**Records**:
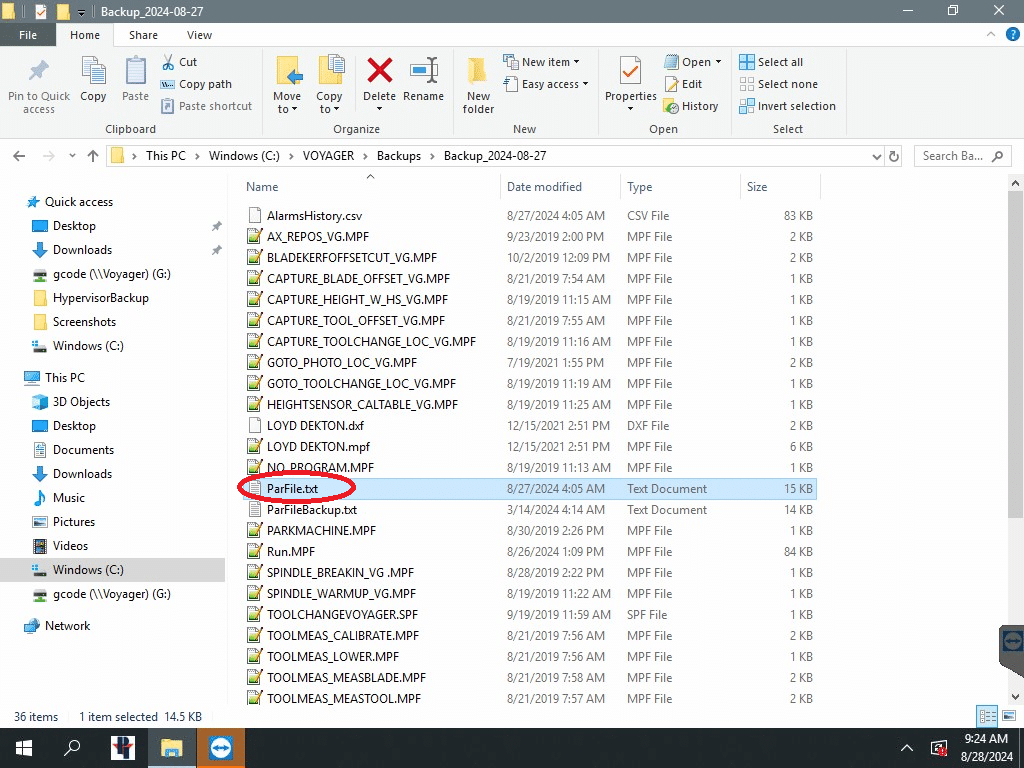Expand the Move to dropdown
This screenshot has height=768, width=1024.
287,108
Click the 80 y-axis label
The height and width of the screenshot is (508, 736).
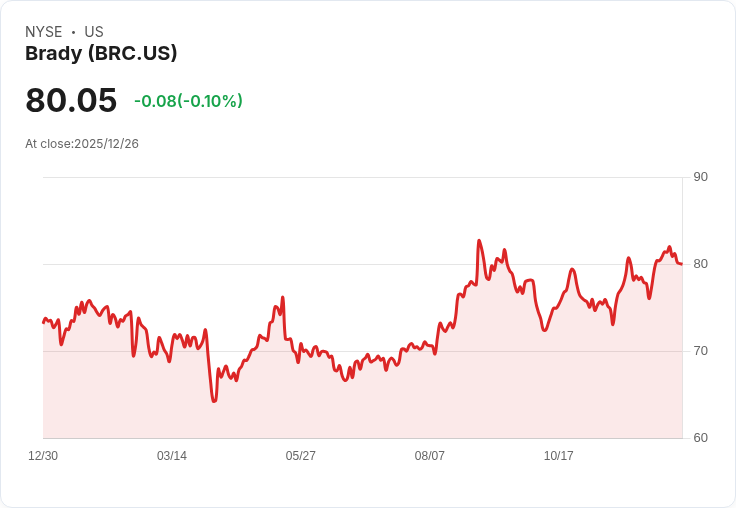pyautogui.click(x=700, y=264)
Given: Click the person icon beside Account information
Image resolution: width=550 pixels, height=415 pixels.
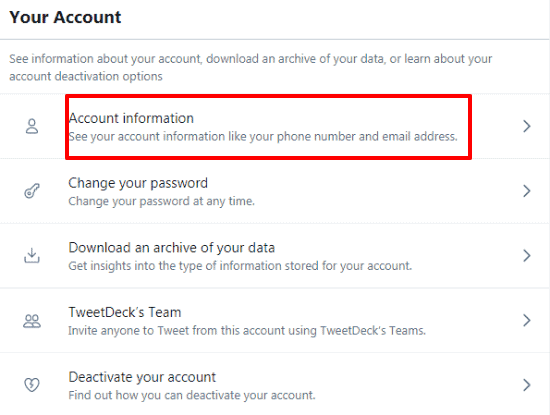Looking at the screenshot, I should point(32,126).
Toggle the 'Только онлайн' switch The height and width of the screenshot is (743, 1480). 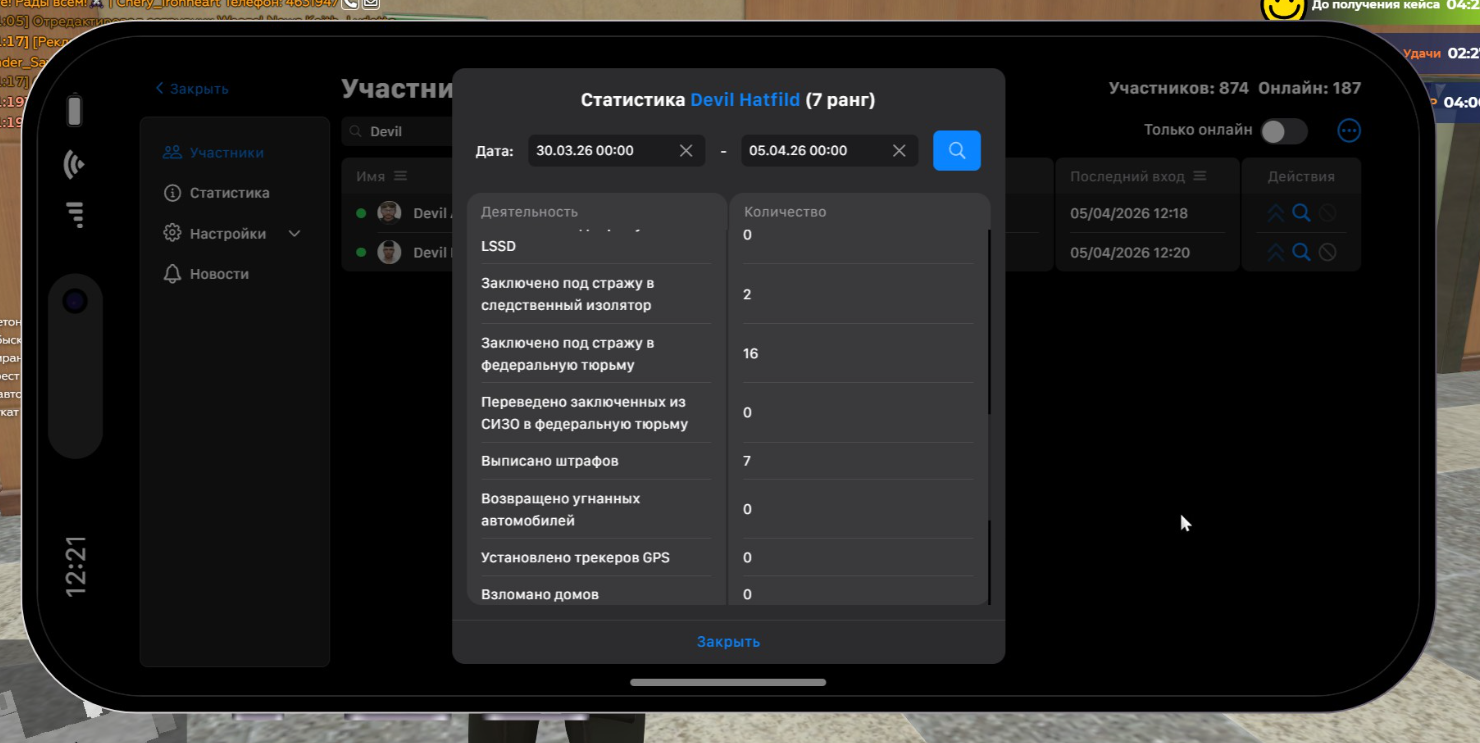(x=1283, y=131)
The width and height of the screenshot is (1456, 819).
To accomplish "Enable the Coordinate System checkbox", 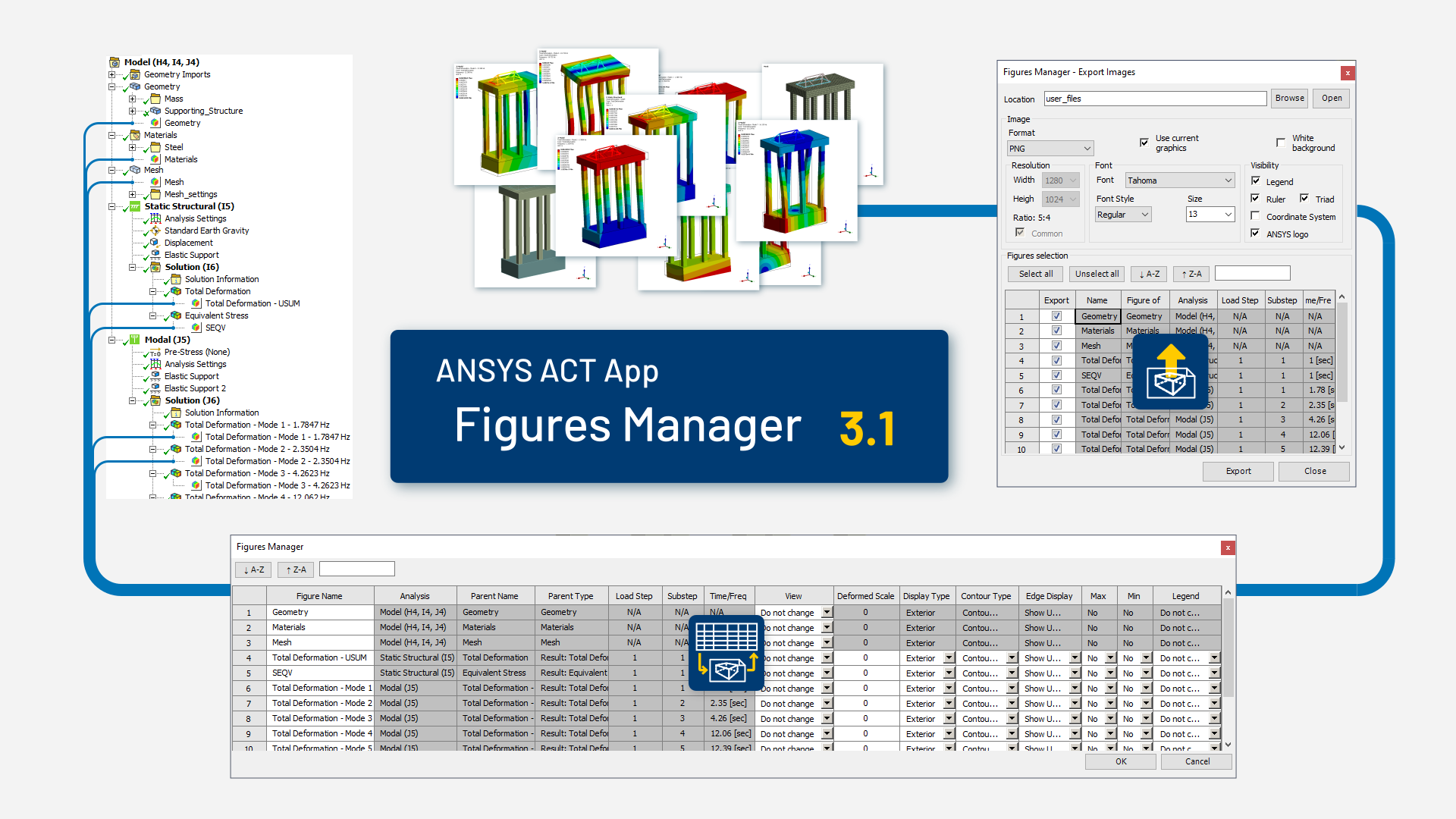I will (x=1256, y=216).
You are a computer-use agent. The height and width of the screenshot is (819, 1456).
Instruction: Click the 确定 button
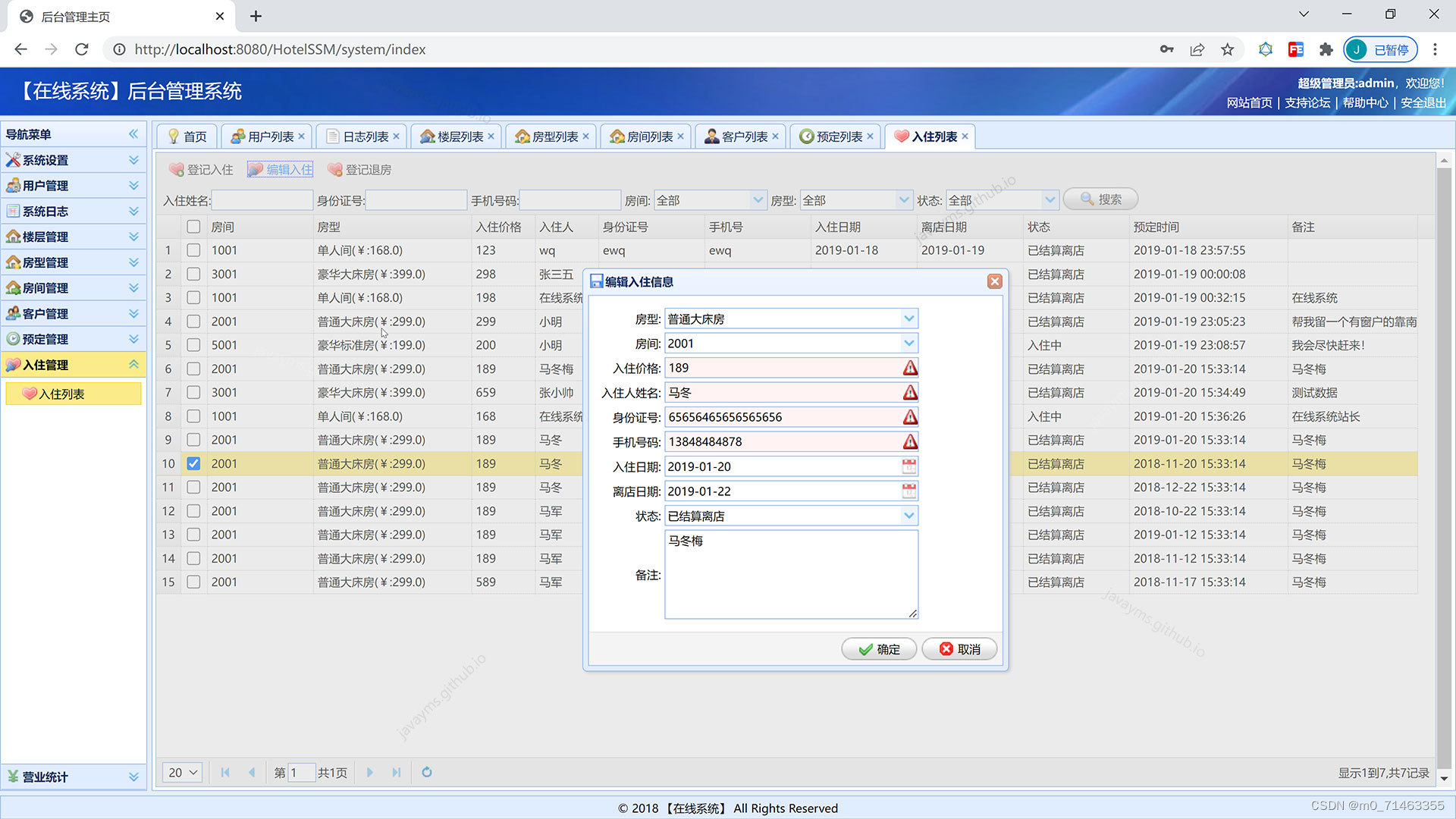(879, 649)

**Exercise task**:
Copy out, word for word, the lines beginning with the one that contains "You are a computer-use" and continuing through the final line above. Omit the pictures from your copy.

**Complete answer**:
You are a computer-use agent. The height and width of the screenshot is (819, 1456).
Instruction: Click the 确定 button
(879, 649)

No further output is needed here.